### Extrait du texte
━━━━━━━━━━

Au-dehors de toute lumière [suite ?]

Type : environ 100 feuilles A4 recto tapuscrites ; Dates : juin-juillet 1988 (?) ; Matières : narration ; Textes : Au-dehors de toute lumière ; Dessins : Calligrammes dans le texte existant

 

J’ai rédigé le récit de Bruce Heatless au printemps 1988, en avril ou en mai. C’est un récit que j’ai longtemps laissé de côté, peut-être à cause de sa dimension introspective, peut-être à cause de la naïveté de la narration qui décrivait l’enfermement volontaire d’un chanteur de hard rock. Ou encore parce que ce scénario me paraissait trop démarqué de Pink Floyd The Wall.

 

Mon nom serait Bruce Heatless. En d’autres circonstances, vous n’en auriez rien à branler. Pas en celle-ci. J’ai avec moi des milliers d’amis que je ne connais pas - qu’importe ! Eux me connaissent. Je suis une star. Je fais de la musique. Eh bien ! ça pourrait être le pied de conduire des millions de connards et de branleurs vers la terre promise. Ca ne l’est pas. Je m’en fous. Je suis sous acide depuis trois jours. Un paradis ? Non. Un enfer ? Non plus. Il ne faut pas me prendre pour un gosse. Je ne crois plus au paradis ni à l’enfer depuis des années. Années de merde. Comme je vous l’ai dit je joue de la musique et mon unique fierté reste que cette musique est la mienne et uniquement la mienne. D’ailleurs, qu’importe ? Les gens qui m’entourent comme ceux qui sont chaque jour à mes pieds veulent juste des ondes sonores (monte le son, Max !), alors ils en ont et ils se foutent de savoir que ce vampirisme tue.

━━━━━━━━━━

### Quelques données
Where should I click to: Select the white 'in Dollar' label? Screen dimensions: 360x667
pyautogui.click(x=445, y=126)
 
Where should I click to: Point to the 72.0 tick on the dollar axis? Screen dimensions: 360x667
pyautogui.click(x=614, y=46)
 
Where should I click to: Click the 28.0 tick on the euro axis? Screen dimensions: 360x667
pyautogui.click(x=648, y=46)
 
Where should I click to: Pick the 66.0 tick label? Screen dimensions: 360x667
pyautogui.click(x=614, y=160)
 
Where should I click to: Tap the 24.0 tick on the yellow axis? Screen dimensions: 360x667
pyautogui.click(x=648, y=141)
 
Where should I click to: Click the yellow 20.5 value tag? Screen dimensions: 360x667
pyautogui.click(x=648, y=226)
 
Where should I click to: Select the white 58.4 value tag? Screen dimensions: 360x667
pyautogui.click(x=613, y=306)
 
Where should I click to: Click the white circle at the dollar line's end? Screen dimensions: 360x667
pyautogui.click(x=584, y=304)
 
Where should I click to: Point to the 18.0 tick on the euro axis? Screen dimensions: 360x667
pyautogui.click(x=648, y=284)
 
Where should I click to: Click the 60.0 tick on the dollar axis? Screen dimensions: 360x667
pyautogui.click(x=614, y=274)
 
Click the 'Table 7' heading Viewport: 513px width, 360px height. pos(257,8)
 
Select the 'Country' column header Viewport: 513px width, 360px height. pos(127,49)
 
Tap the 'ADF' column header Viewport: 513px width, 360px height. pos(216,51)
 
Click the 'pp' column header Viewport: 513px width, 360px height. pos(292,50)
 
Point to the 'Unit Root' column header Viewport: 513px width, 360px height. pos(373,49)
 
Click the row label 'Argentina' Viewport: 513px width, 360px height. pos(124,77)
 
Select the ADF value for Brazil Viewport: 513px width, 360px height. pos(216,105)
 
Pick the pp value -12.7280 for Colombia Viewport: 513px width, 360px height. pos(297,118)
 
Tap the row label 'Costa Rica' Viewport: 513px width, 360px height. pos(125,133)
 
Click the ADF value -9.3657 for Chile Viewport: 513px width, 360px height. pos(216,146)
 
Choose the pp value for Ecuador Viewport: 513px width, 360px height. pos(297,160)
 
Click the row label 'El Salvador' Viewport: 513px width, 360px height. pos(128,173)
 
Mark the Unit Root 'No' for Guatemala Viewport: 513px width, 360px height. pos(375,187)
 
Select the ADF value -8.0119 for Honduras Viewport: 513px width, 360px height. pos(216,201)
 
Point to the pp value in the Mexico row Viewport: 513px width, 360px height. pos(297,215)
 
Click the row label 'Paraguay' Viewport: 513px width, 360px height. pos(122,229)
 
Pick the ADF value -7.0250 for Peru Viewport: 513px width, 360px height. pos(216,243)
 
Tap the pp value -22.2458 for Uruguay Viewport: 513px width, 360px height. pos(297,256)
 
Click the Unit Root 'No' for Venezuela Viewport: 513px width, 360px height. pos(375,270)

━━━━━━━━━━

### Vos tâches
a) Pouvez-vous recopier le texte sur Bruce Heatless entre « Au-dehors de toute lumière [suite ?] » et « Floyd The Wall. », inclus, en substituant « roman » à « récit » ?
b) Pouvez-vous donner la suite du texte sur Bruce Heatless, le chanteur de hard rock, après sa dernière phrase ?

### Résultats par tâche
a)
Au-dehors de toute lumière [suite ?]

Type : environ 100 feuilles A4 recto tapuscrites ; Dates : juin-juillet 1988 (?) ; Matières : narration ; Textes : Au-dehors de toute lumière ; Dessins : Calligrammes dans le texte existant

 

J’ai rédigé le roman de Bruce Heatless au printemps 1988, en avril ou en mai. C’est un roman que j’ai longtemps laissé de côté, peut-être à cause de sa dimension introspective, peut-être à cause de la naïveté de la narration qui décrivait l’enfermement volontaire d’un chanteur de hard rock. Ou encore parce que ce scénario me paraissait trop démarqué de Pink Floyd The Wall.

b)
Ce récit imprime pourtant un motif qui s’est ancré profondément dans mon existence scripturale, celui d’un enfermement volontaire, affirmé comme une révolte contre le monde (dans sa globalité), une forme de résistance passive en somme, opposée au diktat de la réalité. Une curiosité de cet essai narratif tient dans la multiplication des calligrammes dont je ne saurais dire quelle a pu être la source d’inspiration effective, même s’il est probable que j’aie eu l’occasion de voir quelques-uns des poèmes graphiques d’Apollinaire (que je ne lisais pas autrement).

 

La question que je n’ai jamais tranchée est celle de l’existence d’une suite aux cinquante pages conservées. Y a-t-il eu une suite ? Il ne m’est pas possible de le garantir. Le texte paraît complet. Pourtant, l’impression persiste d’un prolongement que j’aurais par la suite détruit car il devait aggraver sensiblement la dérive mystique qui se dessinait dans le texte existant. C’est peut-être la persistance de ce souvenir même qui me fait douter de sa réalité. La part de mysticisme dans le récit existant est loin d’être nulle en effet.

 

Mais pourquoi sortirais-je d’ici ? J’aime cette pièce et le rien qu’elle contient. J’aime brasser son air de liberté et même si cet air est devenu irrespirable, je pourrais le respirer encore pendant des millions d’années : cette pièce est la pièce de mon immortalité. Je vis en elle, en son sein, je suis son enfant fœtus, son gosse avide de liberté. Je suis et je serai, je ne connais pas ma destinée, je sais que vue de l’Extérieur elle sera lamentable, mais en moi je la sentirai glorieuse, grandiose, le destin de Jésus Christ au moins. Et je me sentirai prêt l’heure de ma Mort venue car j’aurai accompli ce que j’avais à accomplir : j’aurai hurlé au-dehors de toute lumière. Et cela avant moi peu de monde l’aura fait, car le monde s’est terré en lui-même et s’est réfugié en une autosatisfaction morbide, et fait et fera tout pour se faire croire qu’il est parfait et infini. Oh mon Dieu, pourquoi devoir les laisser s’enliser dans une si lamentable erreur, pourquoi refuser de leur faire comprendre ? Ce sont tes enfants, même si ce sont des enfants bâtards, une engeance maudite de sa bénédiction, leur perversité n’est due qu’à leur cécité et ils sont Ton Œuvre, Ta Chair, tu les as faits. Nous sommes Tien comme Tu es Nôtre.

Le péché est notre besoin, notre dû peut-être aussi. Je ne me ferai pas l’apôtre du péché, je ne viendrai pas à tes pieds juste pour te demander de leur pardonner mais est-ce notre faute si le cordon ombilical fut trop vite coupé ? Devons-nous nous résigner ?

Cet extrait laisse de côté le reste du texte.